§ **Directions for this task**: Whenever a line in the records below holds the string "computer", copy it out.

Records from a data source
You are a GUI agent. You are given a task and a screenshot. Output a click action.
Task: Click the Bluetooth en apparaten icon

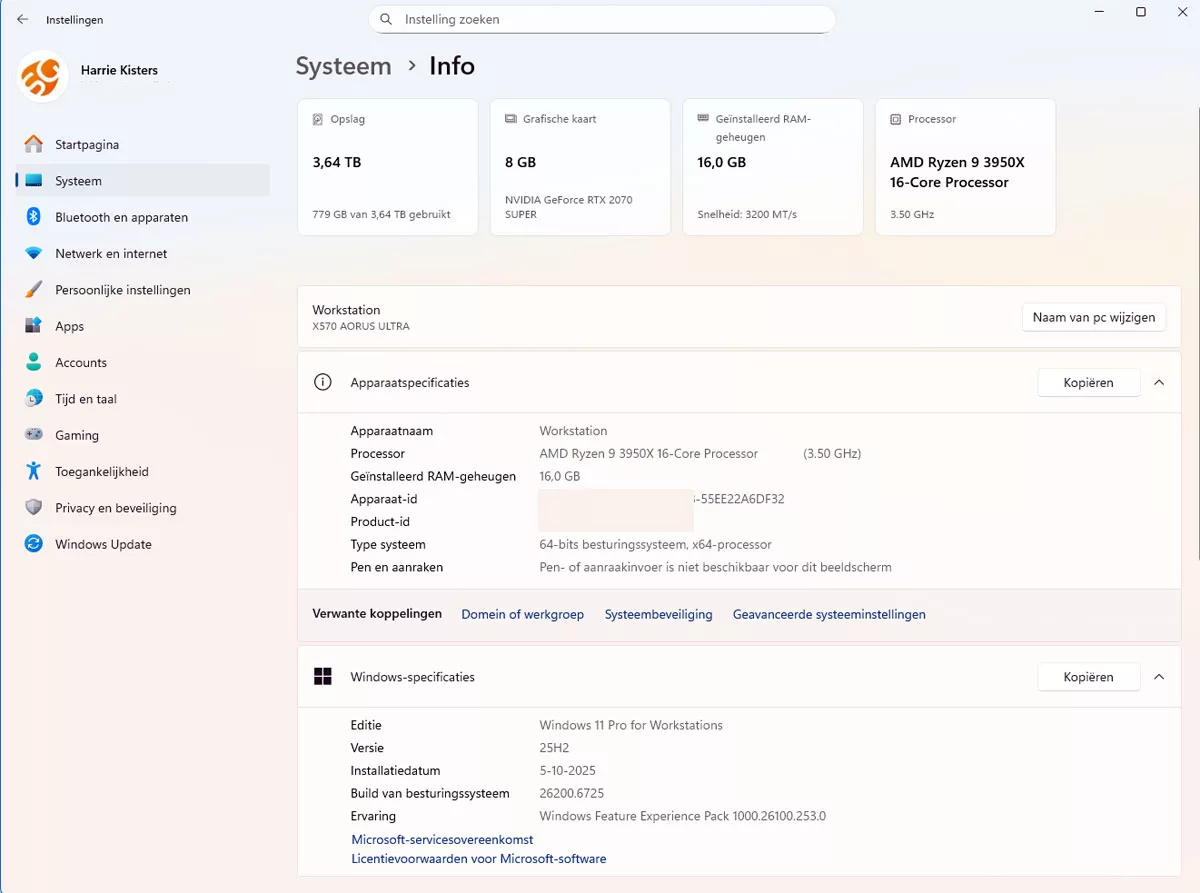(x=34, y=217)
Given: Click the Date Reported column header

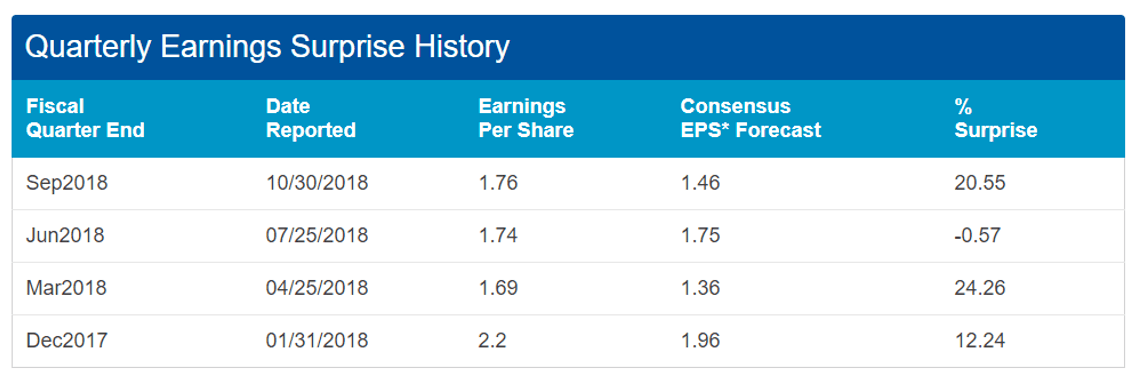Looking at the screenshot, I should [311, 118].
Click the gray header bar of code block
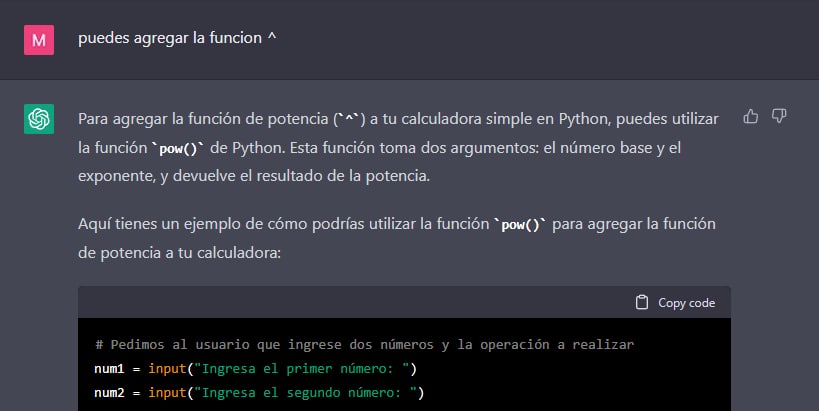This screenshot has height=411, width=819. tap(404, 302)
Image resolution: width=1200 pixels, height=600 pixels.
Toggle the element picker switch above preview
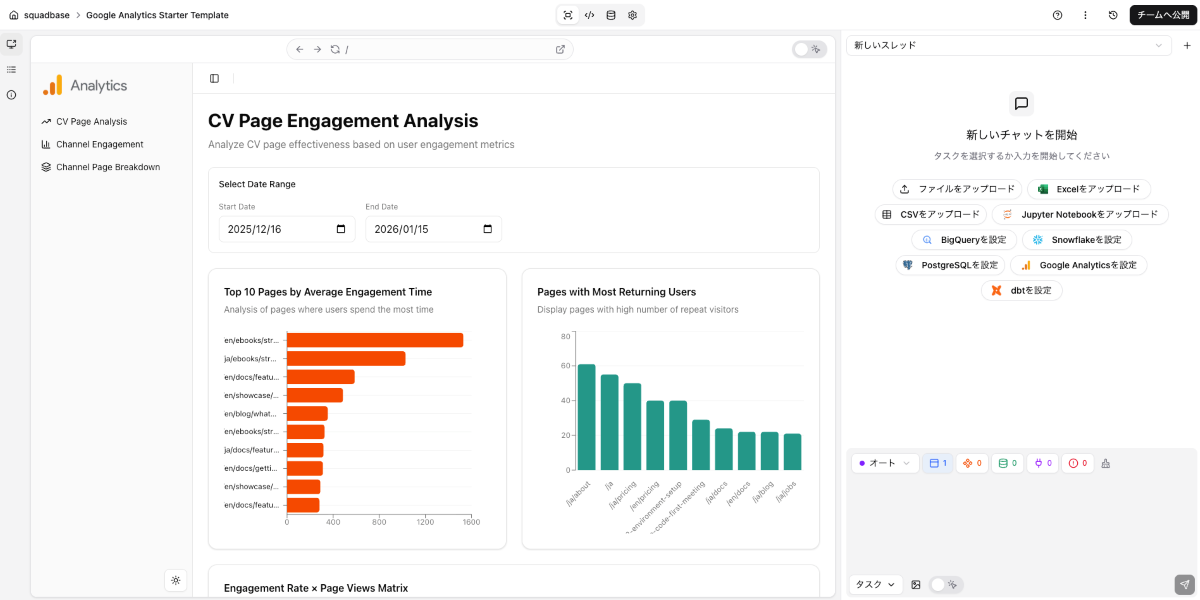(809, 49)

* * *

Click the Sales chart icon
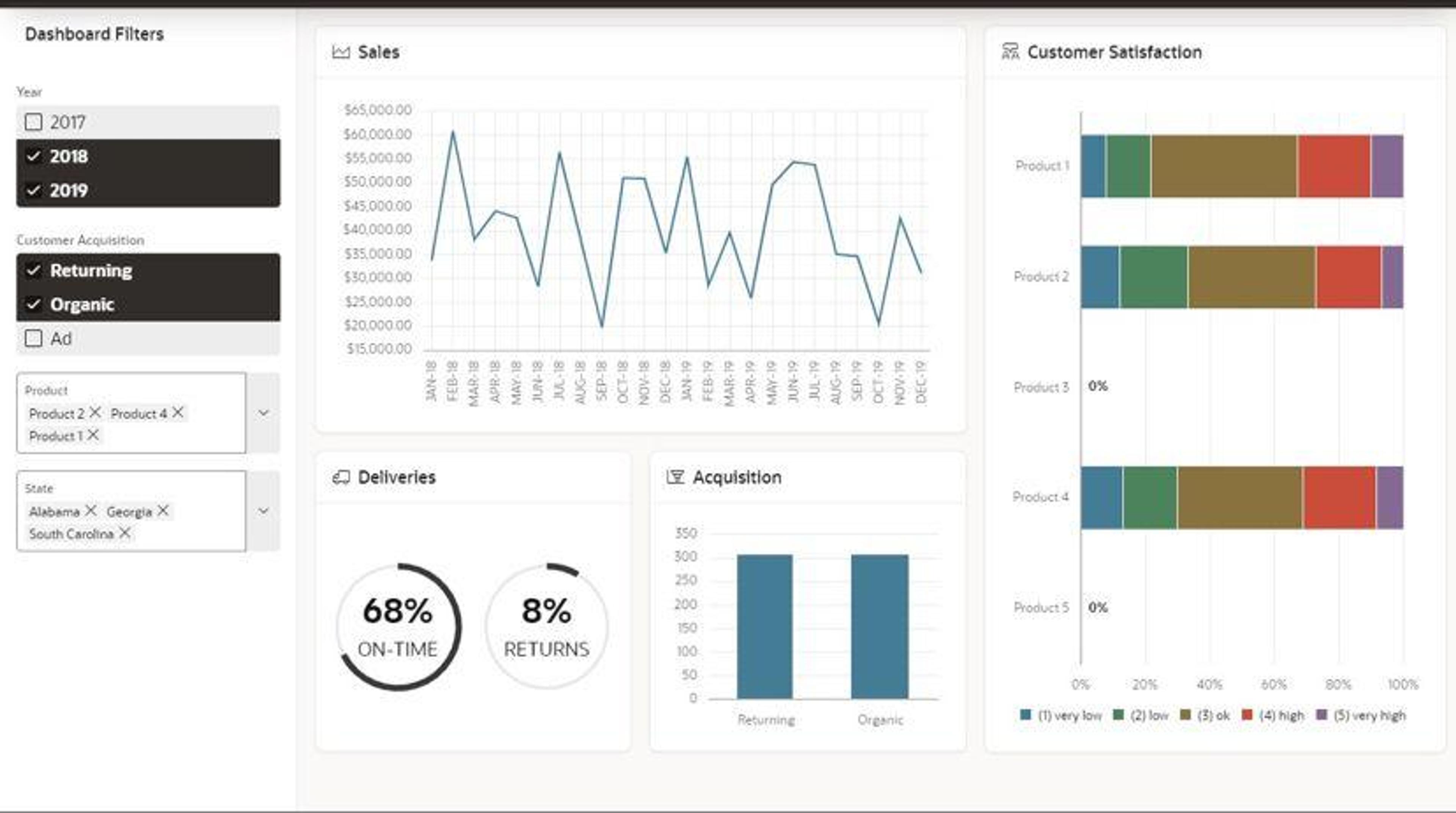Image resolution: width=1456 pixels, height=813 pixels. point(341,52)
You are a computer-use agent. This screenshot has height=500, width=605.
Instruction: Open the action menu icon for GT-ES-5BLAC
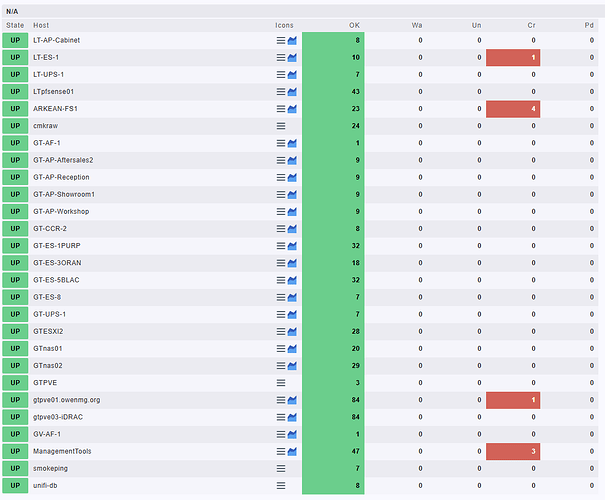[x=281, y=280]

==

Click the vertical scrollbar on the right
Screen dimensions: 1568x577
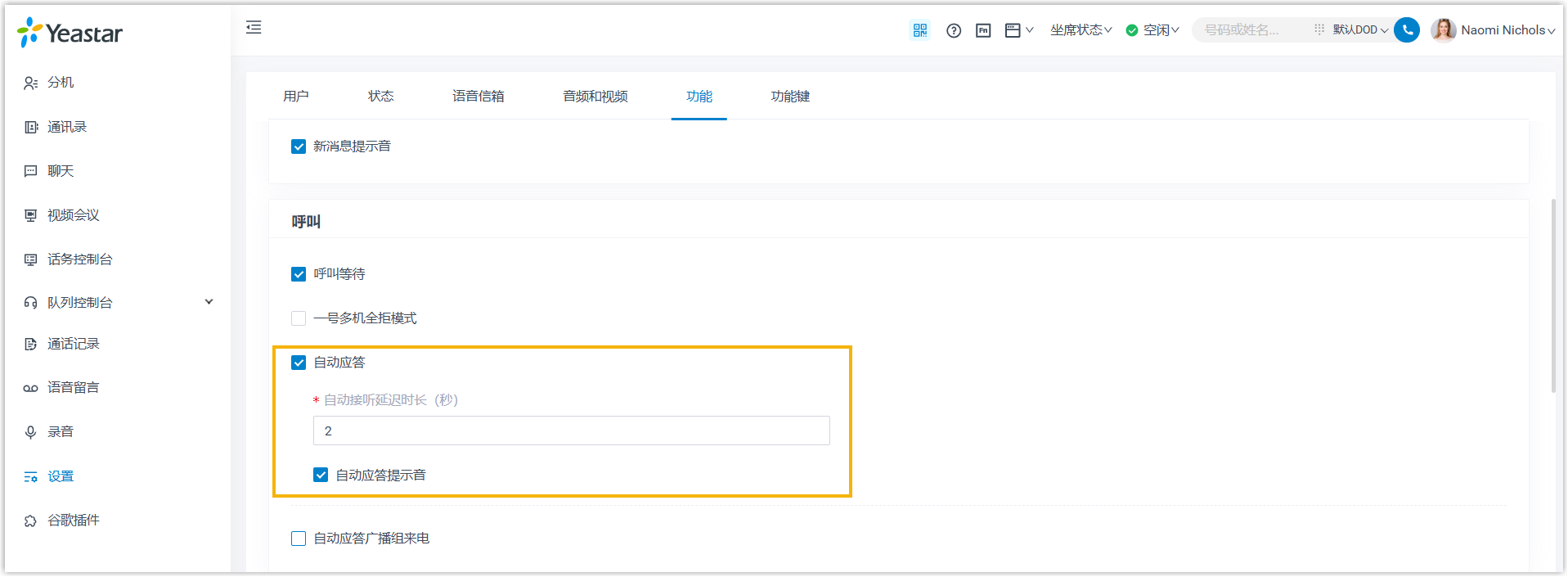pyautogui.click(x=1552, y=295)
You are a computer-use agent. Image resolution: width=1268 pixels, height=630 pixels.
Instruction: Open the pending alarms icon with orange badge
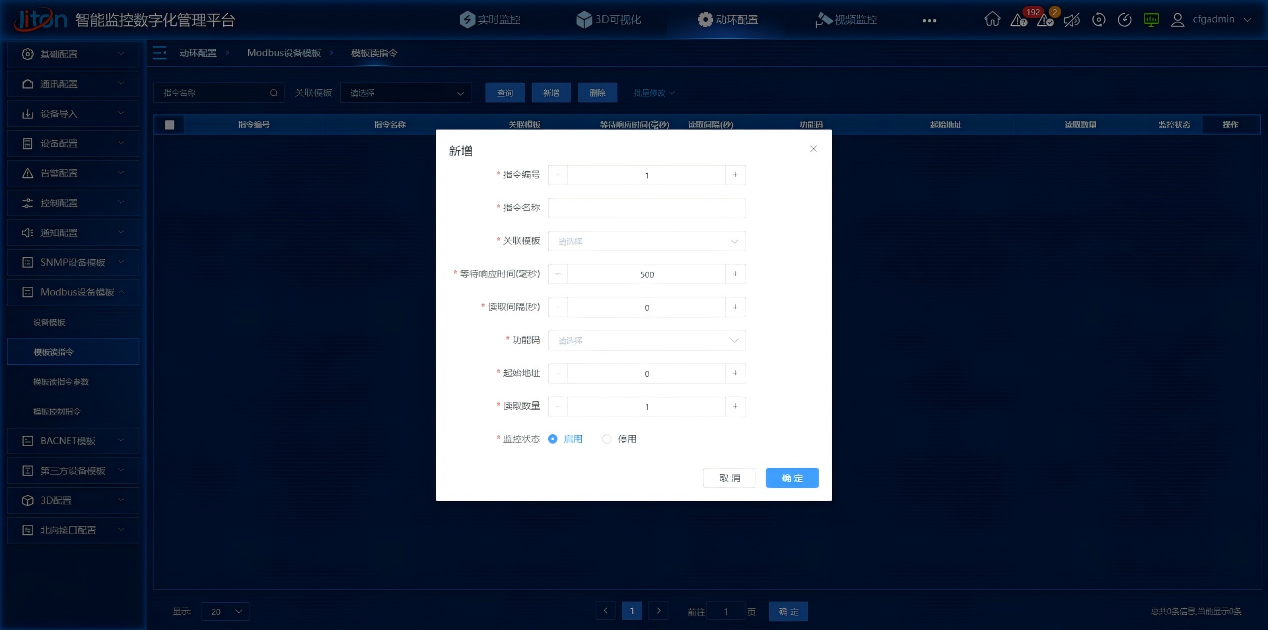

§ **Answer for the task**:
You are a computer-use agent. This screenshot has height=500, width=605.
You are a computer-use agent. Image resolution: width=1268 pixels, height=630 pixels.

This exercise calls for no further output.